**Work instructions**
Only one stretch of the data below should be repeated: the lines from the line containing "Given: Click the people" through the line containing "Task: Sort the Газ column arrows", inclusive, exactly as they are.

Saved entries:
*** Begin section ***
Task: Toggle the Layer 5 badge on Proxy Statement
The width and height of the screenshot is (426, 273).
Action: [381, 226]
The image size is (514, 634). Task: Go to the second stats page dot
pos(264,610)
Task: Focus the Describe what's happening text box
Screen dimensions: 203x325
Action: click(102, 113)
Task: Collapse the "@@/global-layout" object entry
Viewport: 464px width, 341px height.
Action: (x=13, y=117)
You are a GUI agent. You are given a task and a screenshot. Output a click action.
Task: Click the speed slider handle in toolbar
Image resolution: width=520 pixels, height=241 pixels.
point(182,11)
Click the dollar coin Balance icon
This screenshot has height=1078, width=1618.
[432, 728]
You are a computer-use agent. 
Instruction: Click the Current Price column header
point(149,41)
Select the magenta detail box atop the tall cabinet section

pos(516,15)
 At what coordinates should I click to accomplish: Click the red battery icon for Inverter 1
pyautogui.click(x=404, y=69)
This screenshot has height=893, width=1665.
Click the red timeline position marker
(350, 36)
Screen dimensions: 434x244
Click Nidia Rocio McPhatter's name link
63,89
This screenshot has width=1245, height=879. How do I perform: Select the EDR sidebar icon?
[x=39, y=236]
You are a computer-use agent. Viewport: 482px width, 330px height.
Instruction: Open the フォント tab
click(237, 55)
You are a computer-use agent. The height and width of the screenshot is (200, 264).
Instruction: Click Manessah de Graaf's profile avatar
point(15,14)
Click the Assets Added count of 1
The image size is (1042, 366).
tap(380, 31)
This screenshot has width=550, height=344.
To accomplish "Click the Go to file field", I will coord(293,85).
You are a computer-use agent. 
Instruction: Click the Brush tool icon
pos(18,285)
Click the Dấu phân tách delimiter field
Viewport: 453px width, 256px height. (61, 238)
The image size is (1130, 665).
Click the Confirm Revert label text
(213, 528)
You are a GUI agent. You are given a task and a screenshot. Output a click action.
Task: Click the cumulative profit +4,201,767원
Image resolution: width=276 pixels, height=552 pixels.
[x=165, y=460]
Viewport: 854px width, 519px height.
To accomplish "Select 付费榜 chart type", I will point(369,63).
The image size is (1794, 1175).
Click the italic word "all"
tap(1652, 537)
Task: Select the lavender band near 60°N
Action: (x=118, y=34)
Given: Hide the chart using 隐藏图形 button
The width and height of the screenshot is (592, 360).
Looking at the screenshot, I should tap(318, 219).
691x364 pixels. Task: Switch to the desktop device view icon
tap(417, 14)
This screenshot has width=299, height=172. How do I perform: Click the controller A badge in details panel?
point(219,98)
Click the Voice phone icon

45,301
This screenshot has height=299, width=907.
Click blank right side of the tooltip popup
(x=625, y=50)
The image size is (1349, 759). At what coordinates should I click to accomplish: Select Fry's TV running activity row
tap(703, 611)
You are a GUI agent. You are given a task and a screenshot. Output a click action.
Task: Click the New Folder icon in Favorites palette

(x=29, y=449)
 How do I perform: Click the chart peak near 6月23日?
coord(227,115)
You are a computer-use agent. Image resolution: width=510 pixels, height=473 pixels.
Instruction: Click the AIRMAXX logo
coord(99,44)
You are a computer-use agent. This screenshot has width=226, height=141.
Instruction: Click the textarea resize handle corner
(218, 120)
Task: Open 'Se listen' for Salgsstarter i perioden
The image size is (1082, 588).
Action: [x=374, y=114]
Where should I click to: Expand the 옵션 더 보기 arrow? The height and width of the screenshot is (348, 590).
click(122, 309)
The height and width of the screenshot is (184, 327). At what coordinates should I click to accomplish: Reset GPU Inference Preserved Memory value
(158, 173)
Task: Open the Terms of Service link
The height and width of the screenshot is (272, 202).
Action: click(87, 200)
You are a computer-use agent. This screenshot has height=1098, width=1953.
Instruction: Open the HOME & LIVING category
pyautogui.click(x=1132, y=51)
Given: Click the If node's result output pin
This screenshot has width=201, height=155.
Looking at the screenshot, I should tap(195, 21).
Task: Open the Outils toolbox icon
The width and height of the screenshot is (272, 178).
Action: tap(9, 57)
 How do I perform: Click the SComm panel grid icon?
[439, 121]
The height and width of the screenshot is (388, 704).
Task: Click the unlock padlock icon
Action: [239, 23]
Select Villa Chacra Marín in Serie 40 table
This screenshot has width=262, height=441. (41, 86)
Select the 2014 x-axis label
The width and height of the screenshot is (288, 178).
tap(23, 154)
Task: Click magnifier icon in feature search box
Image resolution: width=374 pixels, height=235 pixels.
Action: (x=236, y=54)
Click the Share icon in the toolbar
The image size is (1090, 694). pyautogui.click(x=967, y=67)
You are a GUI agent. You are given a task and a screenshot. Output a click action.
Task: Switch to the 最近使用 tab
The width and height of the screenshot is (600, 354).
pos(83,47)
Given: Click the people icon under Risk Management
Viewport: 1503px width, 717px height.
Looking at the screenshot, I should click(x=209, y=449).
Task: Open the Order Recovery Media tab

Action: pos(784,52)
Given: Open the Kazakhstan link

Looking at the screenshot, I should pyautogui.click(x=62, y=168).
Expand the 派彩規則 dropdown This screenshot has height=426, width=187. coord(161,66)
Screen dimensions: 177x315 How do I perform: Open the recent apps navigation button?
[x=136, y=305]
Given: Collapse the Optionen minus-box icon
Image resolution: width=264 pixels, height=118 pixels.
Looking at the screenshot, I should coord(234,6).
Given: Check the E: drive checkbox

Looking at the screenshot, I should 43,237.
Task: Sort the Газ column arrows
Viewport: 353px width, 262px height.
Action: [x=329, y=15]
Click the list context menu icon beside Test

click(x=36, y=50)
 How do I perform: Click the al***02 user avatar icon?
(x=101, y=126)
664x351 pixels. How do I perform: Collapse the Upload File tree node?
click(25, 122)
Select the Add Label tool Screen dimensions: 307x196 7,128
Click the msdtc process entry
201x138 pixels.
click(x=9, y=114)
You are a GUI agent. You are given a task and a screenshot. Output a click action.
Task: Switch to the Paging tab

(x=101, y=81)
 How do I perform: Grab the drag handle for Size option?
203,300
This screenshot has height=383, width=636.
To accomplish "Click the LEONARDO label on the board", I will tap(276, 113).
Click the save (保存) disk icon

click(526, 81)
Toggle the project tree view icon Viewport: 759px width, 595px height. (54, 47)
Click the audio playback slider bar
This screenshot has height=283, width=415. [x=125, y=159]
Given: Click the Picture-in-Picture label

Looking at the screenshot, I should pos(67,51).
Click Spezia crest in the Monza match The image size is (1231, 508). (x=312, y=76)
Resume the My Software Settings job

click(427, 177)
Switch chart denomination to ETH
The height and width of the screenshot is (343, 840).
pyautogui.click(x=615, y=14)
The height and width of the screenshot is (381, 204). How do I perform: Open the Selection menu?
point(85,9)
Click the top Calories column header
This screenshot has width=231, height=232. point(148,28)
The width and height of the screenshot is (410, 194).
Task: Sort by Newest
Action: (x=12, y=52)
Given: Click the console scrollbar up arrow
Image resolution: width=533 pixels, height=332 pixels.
*** End section ***
**Output for this exercise**
Given: Click the people icon under Risk Management
Viewport: 1503px width, 717px height.
Looking at the screenshot, I should click(x=209, y=449).
Task: Open the Order Recovery Media tab

Action: pos(784,52)
Given: Open the Kazakhstan link

Looking at the screenshot, I should pyautogui.click(x=62, y=168).
Expand the 派彩規則 dropdown This screenshot has height=426, width=187. coord(161,66)
Screen dimensions: 177x315 How do I perform: Open the recent apps navigation button?
[x=136, y=305]
Given: Collapse the Optionen minus-box icon
Image resolution: width=264 pixels, height=118 pixels.
Looking at the screenshot, I should coord(234,6).
Given: Check the E: drive checkbox

Looking at the screenshot, I should 43,237.
Task: Sort the Газ column arrows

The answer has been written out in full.